(ABOUT THIS TASK):
Please print every line of the listing, unchanged.

◆ ◆ ◆ ◆ ◆ ◆ ◆

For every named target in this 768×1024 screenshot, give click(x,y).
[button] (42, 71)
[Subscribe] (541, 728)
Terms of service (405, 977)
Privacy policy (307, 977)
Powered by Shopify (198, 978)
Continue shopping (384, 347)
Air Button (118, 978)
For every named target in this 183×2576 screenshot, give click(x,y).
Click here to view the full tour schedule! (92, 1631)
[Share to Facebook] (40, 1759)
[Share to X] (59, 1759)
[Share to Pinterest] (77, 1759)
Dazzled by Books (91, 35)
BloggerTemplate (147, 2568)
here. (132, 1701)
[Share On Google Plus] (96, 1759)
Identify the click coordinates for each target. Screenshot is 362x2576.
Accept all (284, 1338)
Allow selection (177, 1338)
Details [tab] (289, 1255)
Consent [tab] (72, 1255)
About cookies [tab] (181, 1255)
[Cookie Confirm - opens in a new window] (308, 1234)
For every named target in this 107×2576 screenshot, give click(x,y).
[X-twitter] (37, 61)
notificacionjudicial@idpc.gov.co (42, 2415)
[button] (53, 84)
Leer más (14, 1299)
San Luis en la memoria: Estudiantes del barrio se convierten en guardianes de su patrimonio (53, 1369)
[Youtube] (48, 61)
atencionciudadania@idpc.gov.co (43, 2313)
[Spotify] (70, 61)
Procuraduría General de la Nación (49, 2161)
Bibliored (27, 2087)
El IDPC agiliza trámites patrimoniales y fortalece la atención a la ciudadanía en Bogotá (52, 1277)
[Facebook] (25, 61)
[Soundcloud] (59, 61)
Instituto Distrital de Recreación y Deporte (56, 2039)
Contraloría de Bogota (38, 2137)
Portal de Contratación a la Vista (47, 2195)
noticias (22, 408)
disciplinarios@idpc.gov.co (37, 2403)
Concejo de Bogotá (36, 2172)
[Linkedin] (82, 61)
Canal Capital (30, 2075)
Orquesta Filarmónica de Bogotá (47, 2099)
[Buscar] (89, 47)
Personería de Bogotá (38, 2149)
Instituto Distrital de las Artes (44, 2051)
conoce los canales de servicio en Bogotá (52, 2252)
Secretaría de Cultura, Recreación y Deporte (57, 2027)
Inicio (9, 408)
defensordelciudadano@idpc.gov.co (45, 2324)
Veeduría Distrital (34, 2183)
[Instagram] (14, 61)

◆ ◆ ◆ ◆ ◆ ◆ ◆

(SOLUTION TO THE EXERCISE):
For every named target in this 768×1024 screenshot, give click(x,y).
[button] (42, 71)
[Subscribe] (541, 728)
Terms of service (405, 977)
Privacy policy (307, 977)
Powered by Shopify (198, 978)
Continue shopping (384, 347)
Air Button (118, 978)
For every named target in this 183×2576 screenshot, give click(x,y).
Click here to view the full tour schedule! (92, 1631)
[Share to Facebook] (40, 1759)
[Share to X] (59, 1759)
[Share to Pinterest] (77, 1759)
Dazzled by Books (91, 35)
BloggerTemplate (147, 2568)
here. (132, 1701)
[Share On Google Plus] (96, 1759)
Identify the click coordinates for each target. Screenshot is 362x2576.
Accept all (284, 1338)
Allow selection (177, 1338)
Details [tab] (289, 1255)
Consent [tab] (72, 1255)
About cookies [tab] (181, 1255)
[Cookie Confirm - opens in a new window] (308, 1234)
For every named target in this 107×2576 screenshot, give click(x,y).
[X-twitter] (37, 61)
notificacionjudicial@idpc.gov.co (42, 2415)
[button] (53, 84)
Leer más (14, 1299)
San Luis en la memoria: Estudiantes del barrio se convierten en guardianes de su patrimonio (53, 1369)
[Youtube] (48, 61)
atencionciudadania@idpc.gov.co (43, 2313)
[Spotify] (70, 61)
Procuraduría General de la Nación (49, 2161)
Bibliored (27, 2087)
El IDPC agiliza trámites patrimoniales y fortalece la atención a la ciudadanía en Bogotá (52, 1277)
[Facebook] (25, 61)
[Soundcloud] (59, 61)
Instituto Distrital de Recreación y Deporte (56, 2039)
Contraloría de Bogota (38, 2137)
Portal de Contratación a la Vista (47, 2195)
noticias (22, 408)
disciplinarios@idpc.gov.co (37, 2403)
Concejo de Bogotá (36, 2172)
[Linkedin] (82, 61)
Canal Capital (30, 2075)
Orquesta Filarmónica de Bogotá (47, 2099)
[Buscar] (89, 47)
Personería de Bogotá (38, 2149)
Instituto Distrital de las Artes (44, 2051)
conoce los canales de servicio en Bogotá (52, 2252)
Secretaría de Cultura, Recreación y Deporte (57, 2027)
Inicio (9, 408)
defensordelciudadano@idpc.gov.co (45, 2324)
Veeduría Distrital (34, 2183)
[Instagram] (14, 61)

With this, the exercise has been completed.